Toda una generación, yo mismo, estamos educados y formados para no convivir con la tristeza, sí con el dolor y la rabia, pero no con la tristeza, y ahora esto. Enferman nuestros abuelos y padres, unos mueren; nos echan de los trabajos, o precarizan tanto que vivimos para trabajar, porque trabajando no da para vivir. Se prohíbe el ocio: la fraternidad en torno a una mesa, las risas con unas cervezas, los besos con sabor a alcohol. La cultura se limita: no hay cines, ni teatros, ni museos, ni galerías; por esta vez resisten las bibliotecas como último bastión. Limitaciones en la práctica de deporte, que es lo que nos da la vida.
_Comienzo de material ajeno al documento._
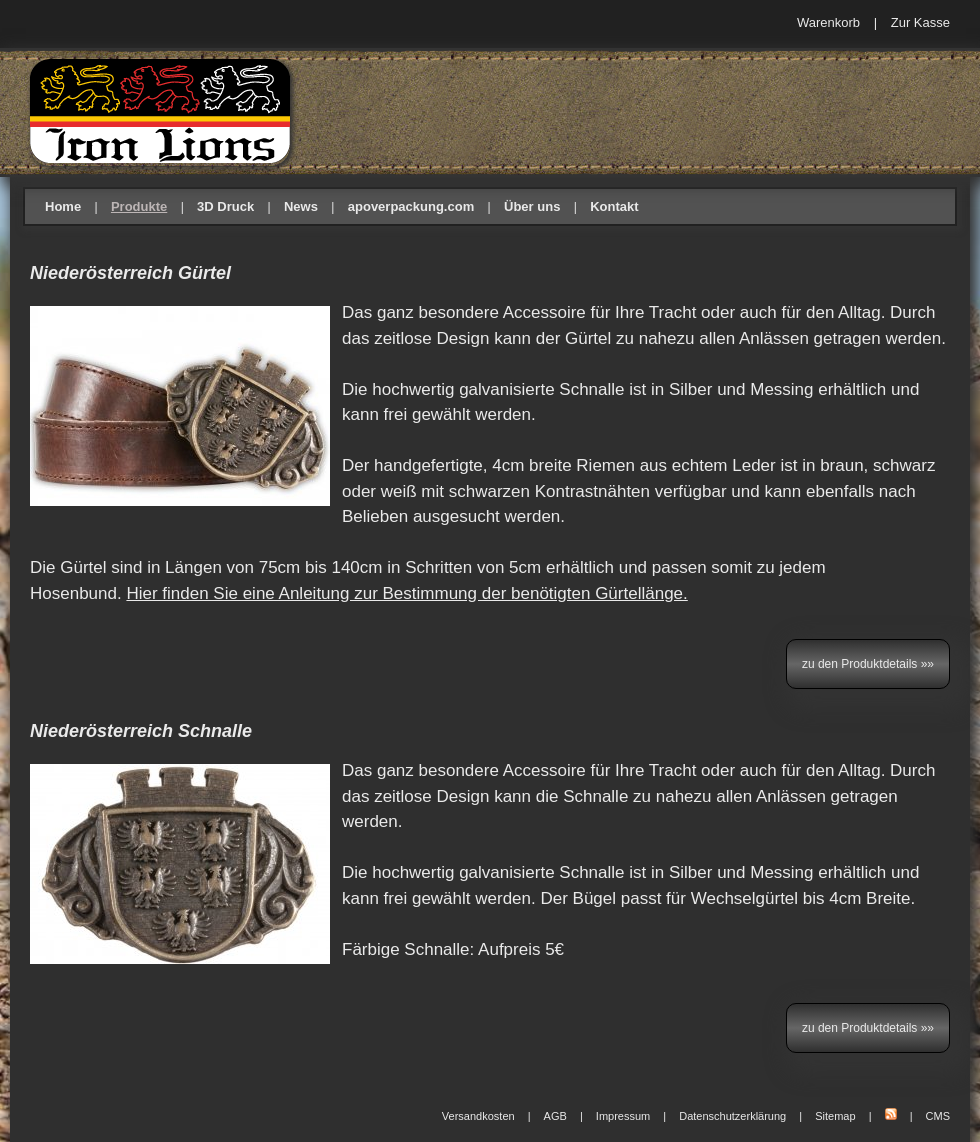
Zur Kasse (920, 22)
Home (63, 206)
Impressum (623, 1116)
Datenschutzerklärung (732, 1116)
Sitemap (835, 1116)
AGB (555, 1116)
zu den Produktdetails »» (868, 664)
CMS (938, 1116)
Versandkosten (478, 1116)
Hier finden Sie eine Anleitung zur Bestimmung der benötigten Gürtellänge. (406, 593)
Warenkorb (828, 22)
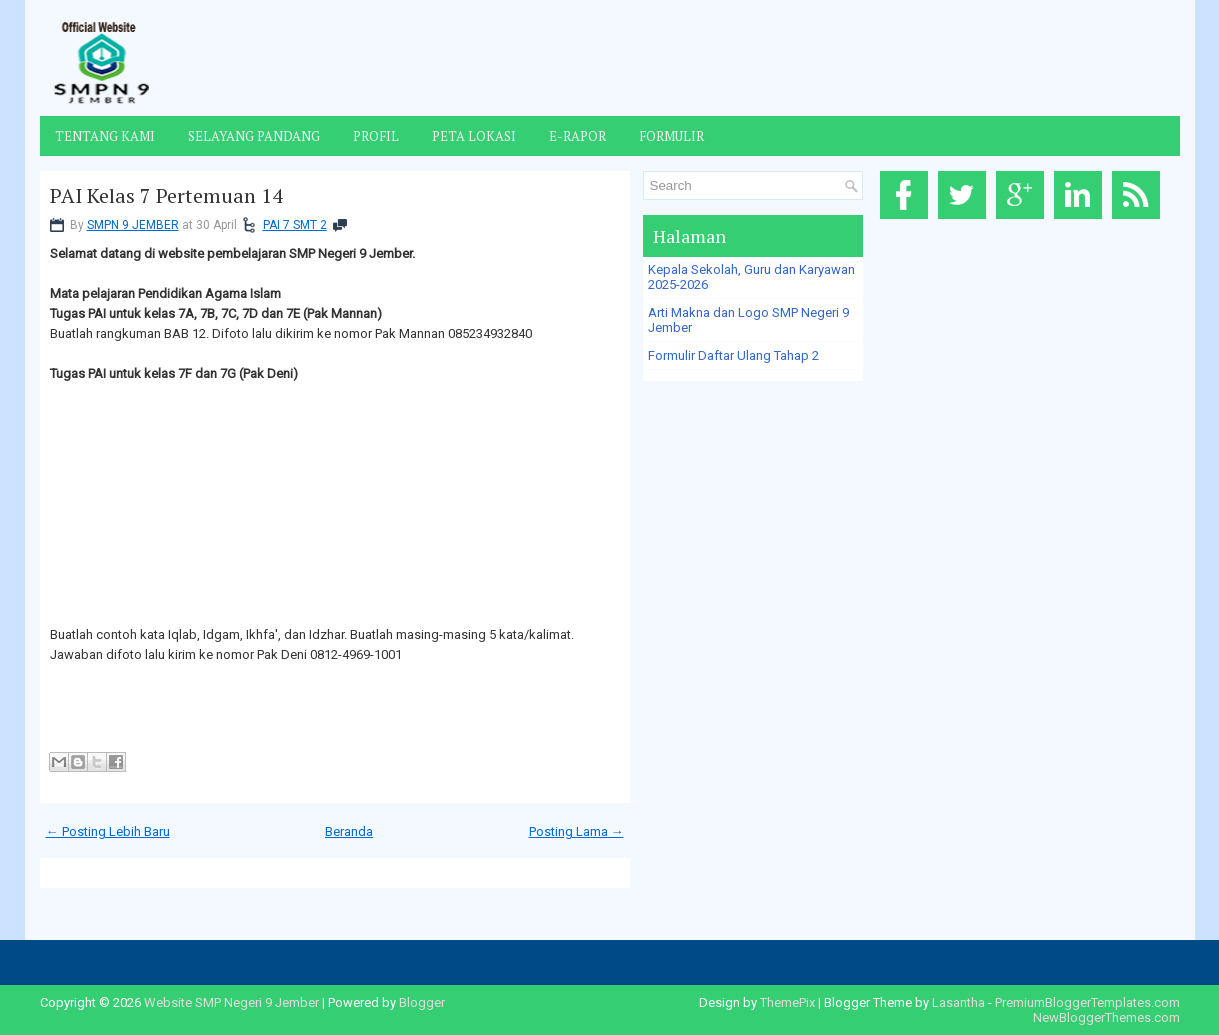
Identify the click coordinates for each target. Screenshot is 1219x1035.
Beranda (349, 831)
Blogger (422, 1002)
Qué tristeza pasear por Oviedo, con todo cerrado y esa languidez, como de mortuorio, que imprime la luz blanquecina de las farolas. La ciudad despojada de vida, sin sus comercios, sin tiendas, sin bares ni restaurantes; es una ciudad sin alma que se mantiene en pie gracias a las rutinas de sus ciudadanos y a esa máquina que es la burocracia, que no se detiene nunca, y que hace posible que los autobuses lleguen a su hora, que las calles estén limpias, que los guardias regulen el tráfico o que el calendario del Parque San Francisco siempre señale bien el día. Ya lo decía Chaves Nogales de París apunto de ser invadida por los nazis: «Se ha demostrado que es poco menos que imposible paralizar la vida de una gran ciudad (…) Ahora bien, esta organización colosal de la vida moderna, este funcionamiento perfecto e indestructible de sus servicios, esta continuidad inalterable de su actividad que desafía todas las amenazas exteriores y da seguridad y confianza al ciudadano es totalmente ajena e independiente de las funciones superiores del Estado y aun de la vida misma de éste». La ciudad sigue y los ovetenses seguimos su rebufo, tratando de ver la normalidad donde no la hay, tratando de dominar este presente hostil y virulento que nos subyuga.
Al menos nos quedan las bibliotecas y librerías, volver una y otra vez a los libros, porque los libros abrigan y este invierno se avecina gélido. Entrar en las librerías como refugio, como cobijo del cuerpo y del alma, tratando de encontrar resquicios de felicidad que nos permitan combatir esta tristeza coronada y vírica. Todo está en los libros.